What you need to do:
In the entries that follow, repeat exactly the lines from the one that has "You are a computer-use agent." through the one that has "How do I perform: Copy", but omit pictures.

Dataset content:
--------

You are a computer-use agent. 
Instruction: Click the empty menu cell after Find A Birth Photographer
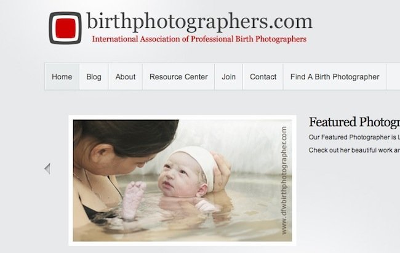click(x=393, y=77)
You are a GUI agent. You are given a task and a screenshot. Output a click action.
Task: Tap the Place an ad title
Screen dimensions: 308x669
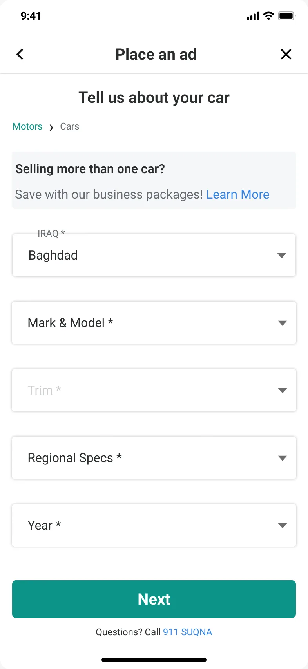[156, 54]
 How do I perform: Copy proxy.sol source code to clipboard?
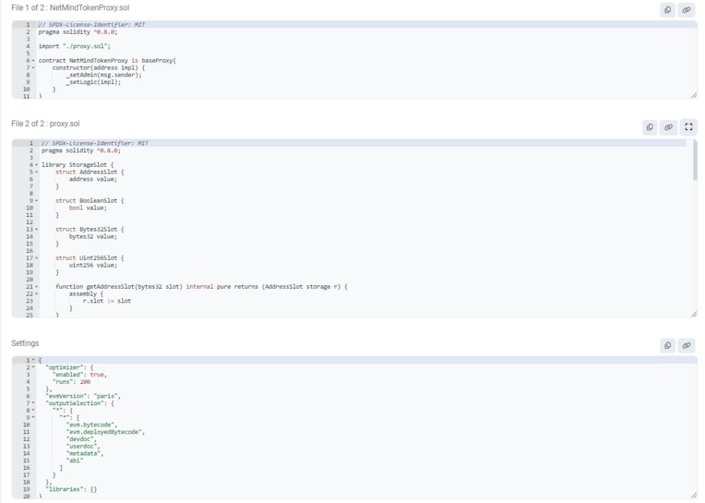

--------

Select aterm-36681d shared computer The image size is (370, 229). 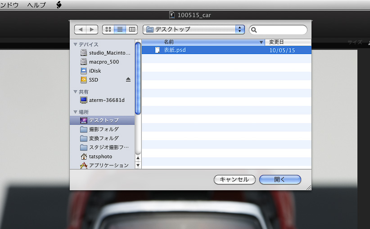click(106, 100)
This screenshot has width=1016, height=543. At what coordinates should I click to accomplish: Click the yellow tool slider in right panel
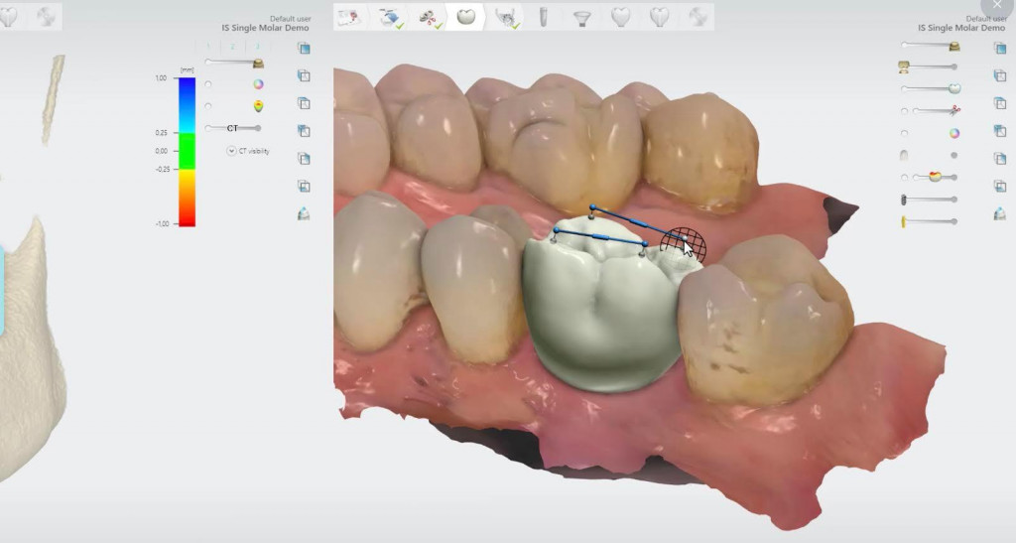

--------

Response to this task:
You are a computer-use agent. 
Instruction: Click the empty menu cell after Find A Birth Photographer
click(x=393, y=77)
You are a GUI agent. You are given a task and a screenshot. Output a click action.
Task: Tap the Place an ad title
Screen dimensions: 308x669
[156, 54]
 How do I perform: Copy proxy.sol source code to clipboard?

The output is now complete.